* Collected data
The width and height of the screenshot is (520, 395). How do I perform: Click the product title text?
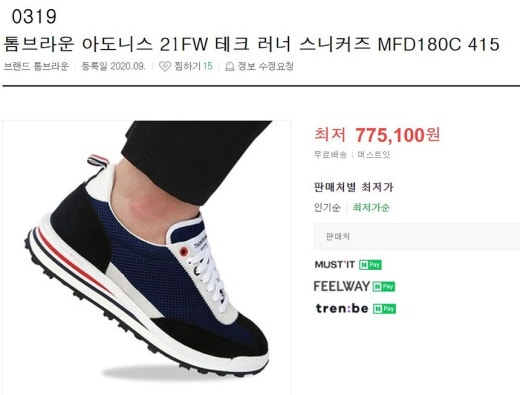(x=251, y=44)
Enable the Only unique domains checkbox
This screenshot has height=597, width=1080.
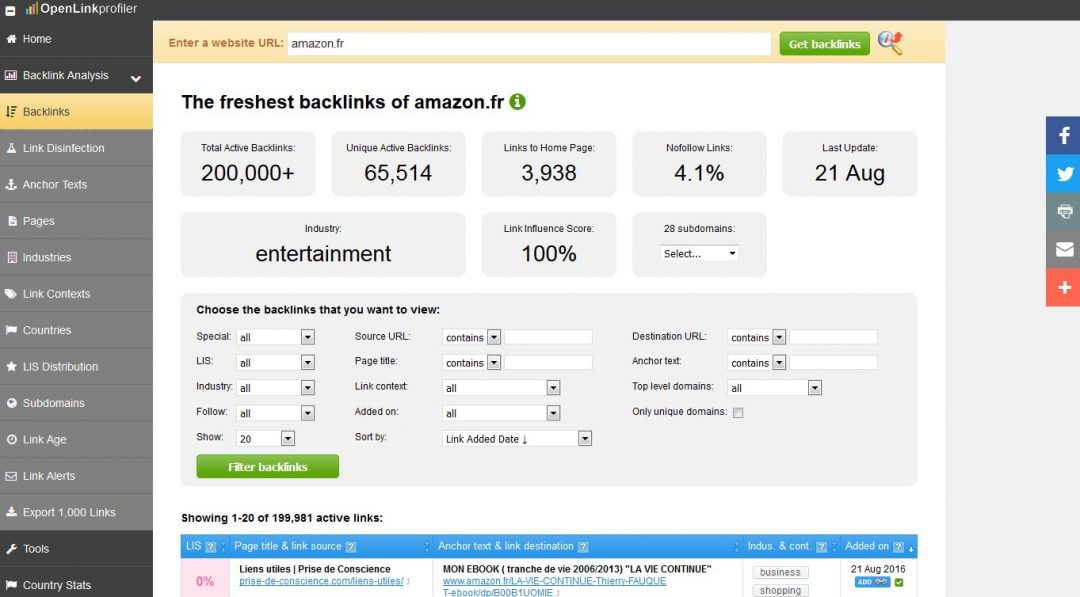(738, 412)
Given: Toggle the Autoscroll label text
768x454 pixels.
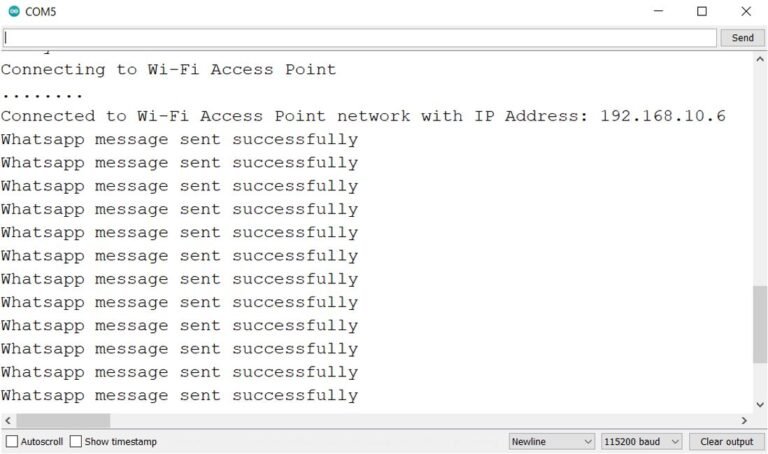Looking at the screenshot, I should 42,442.
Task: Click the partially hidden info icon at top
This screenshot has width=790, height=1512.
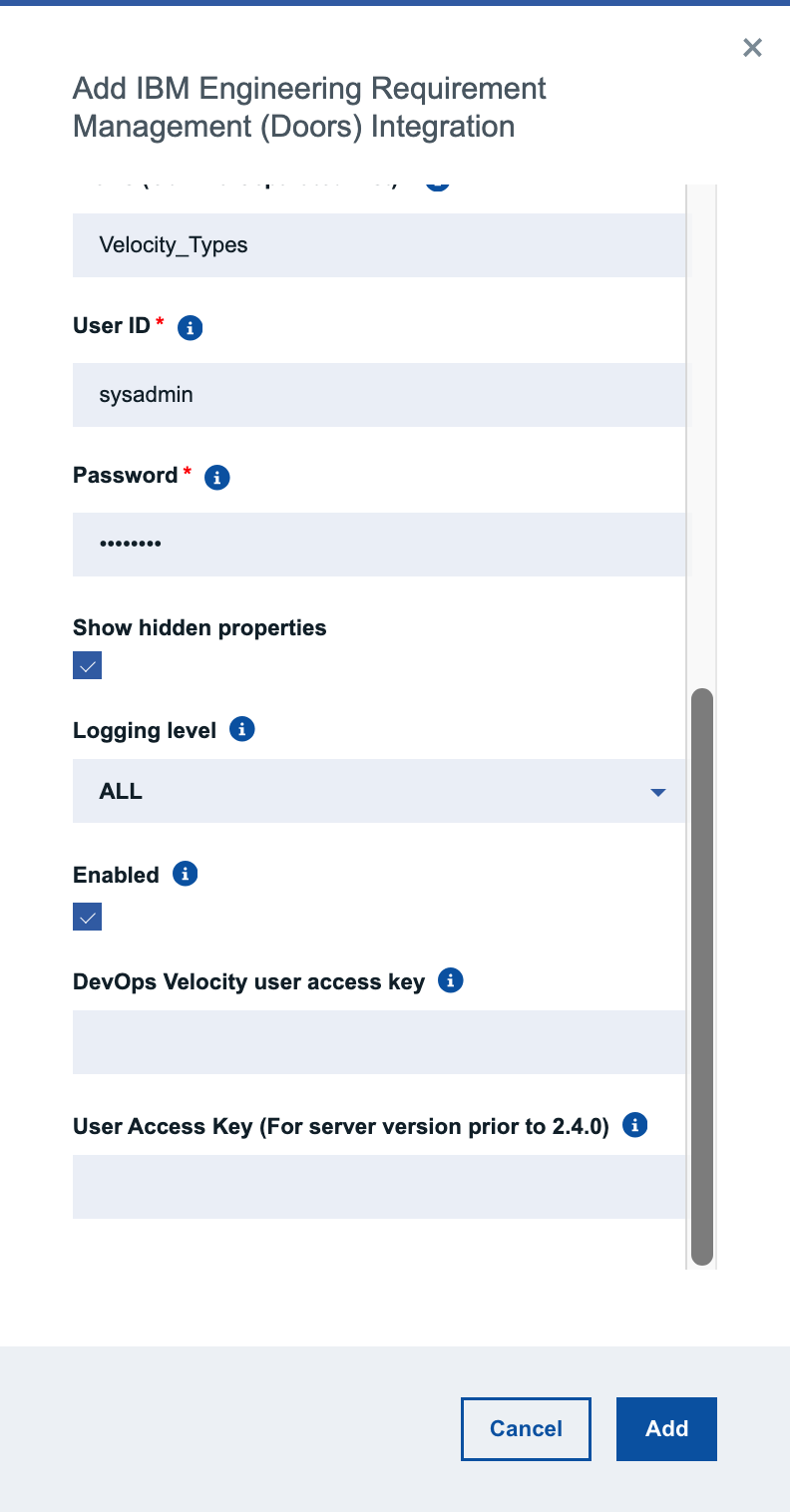Action: (x=438, y=186)
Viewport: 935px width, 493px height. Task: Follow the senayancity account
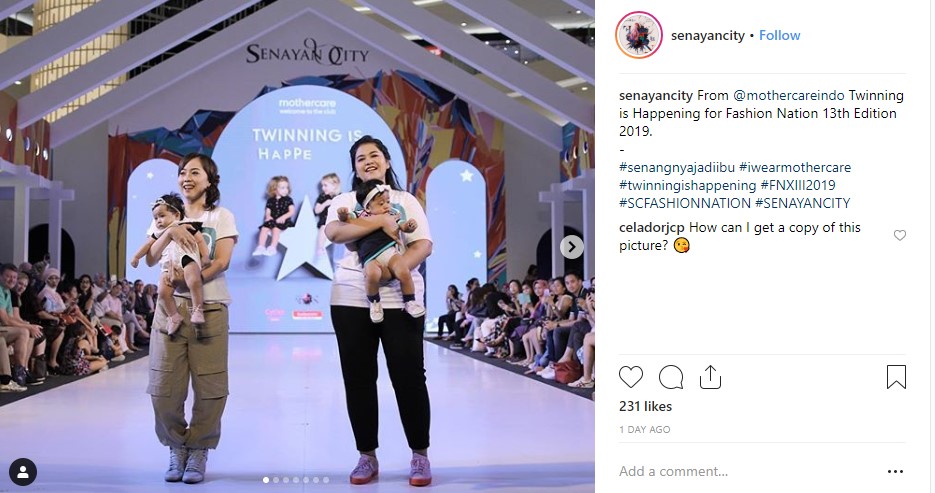click(779, 36)

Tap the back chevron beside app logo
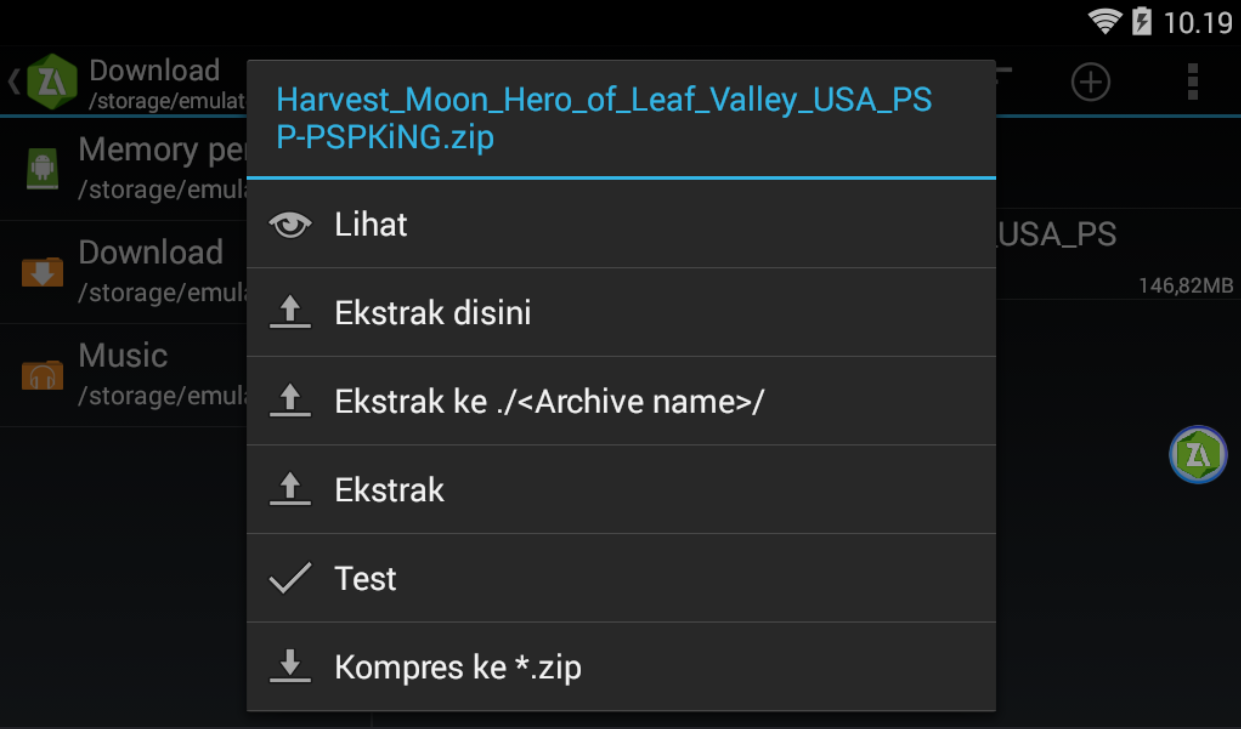[x=13, y=82]
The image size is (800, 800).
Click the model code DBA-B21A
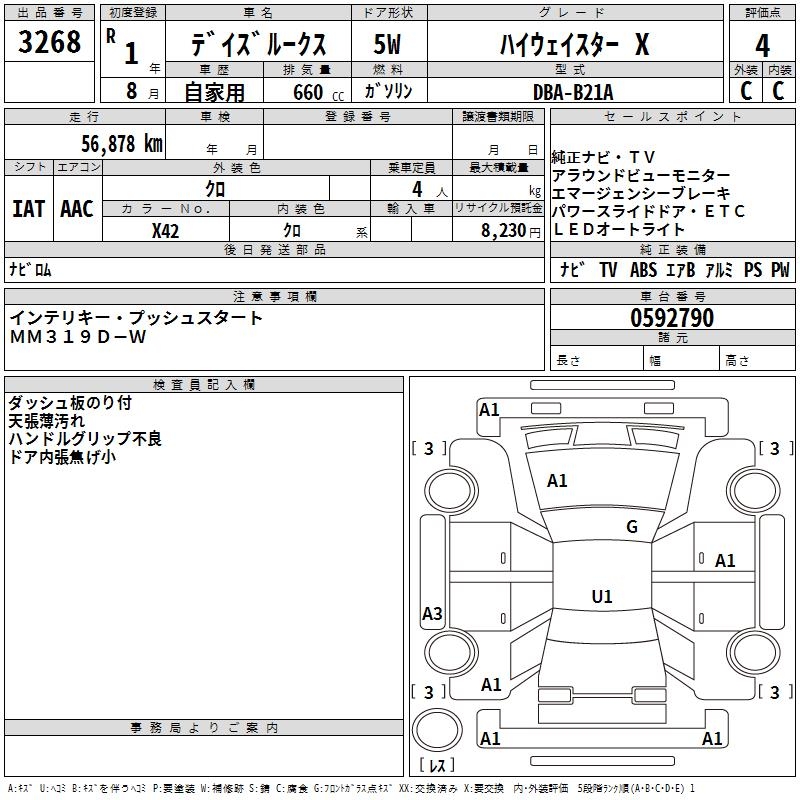[x=573, y=91]
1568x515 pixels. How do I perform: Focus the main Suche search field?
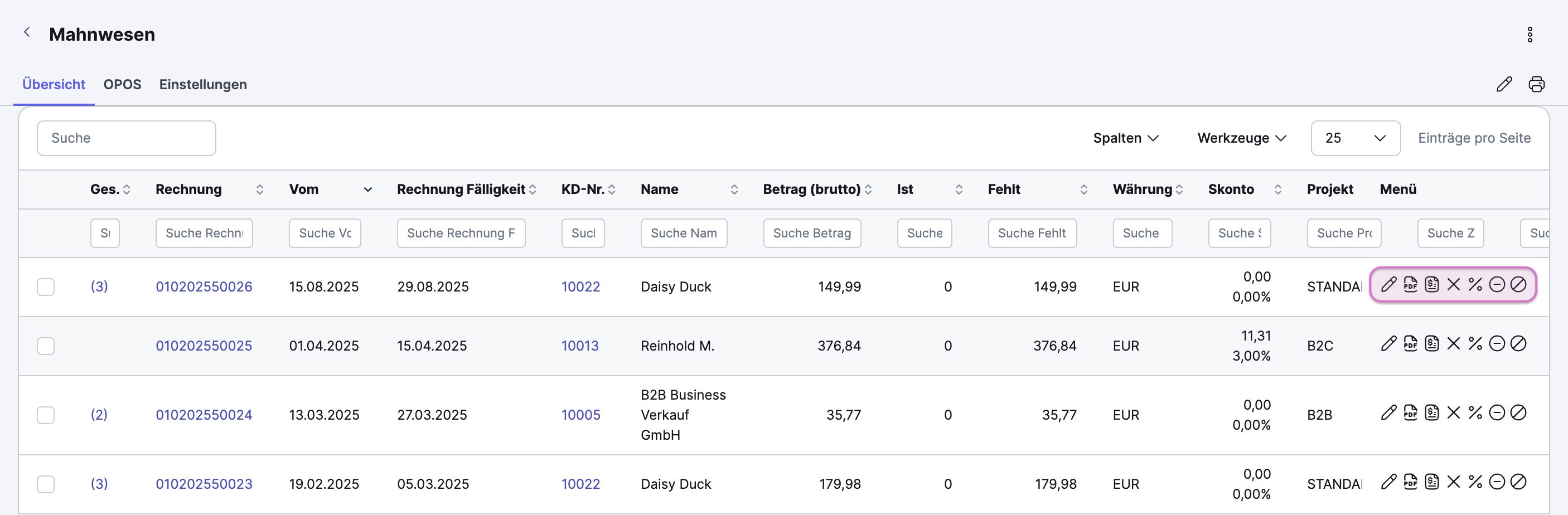tap(127, 138)
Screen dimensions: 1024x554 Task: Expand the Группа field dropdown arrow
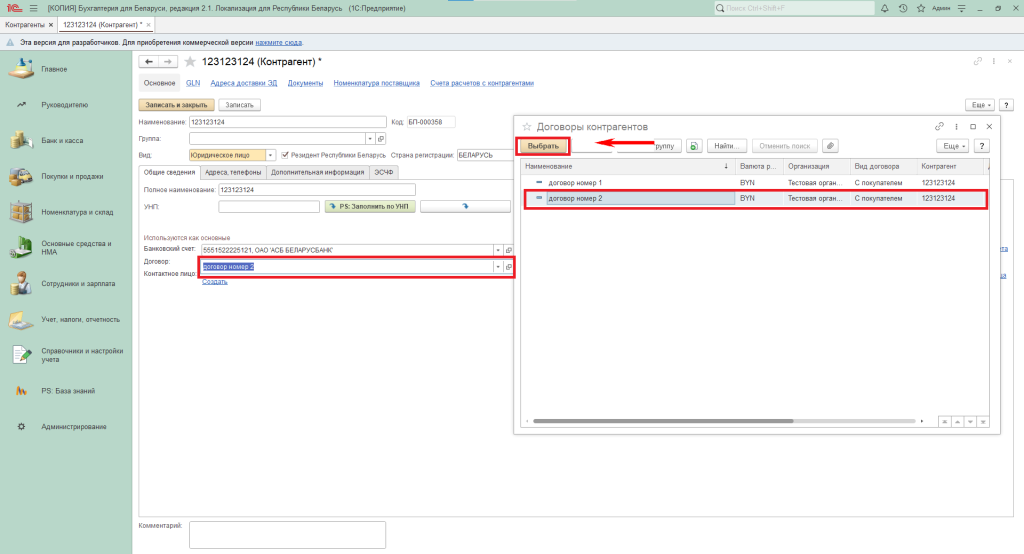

* ACTIVITY
Nothing but the lines from the one containing "This screenshot has width=790, height=1512." through the last line of the data should appear in the answer, copied exactly, with pictures excluded.

* TASK RESULT
This screenshot has width=790, height=1512.
Action: (x=438, y=186)
Viewport: 935px width, 493px height. Task: Follow the senayancity account
click(779, 36)

Tap the back chevron beside app logo
[x=13, y=82]
The image size is (800, 800).
Click the model code DBA-B21A
[x=573, y=91]
1568x515 pixels. How do I perform: Focus the main Suche search field?
tap(127, 138)
Screen dimensions: 1024x554 Task: Expand the Группа field dropdown arrow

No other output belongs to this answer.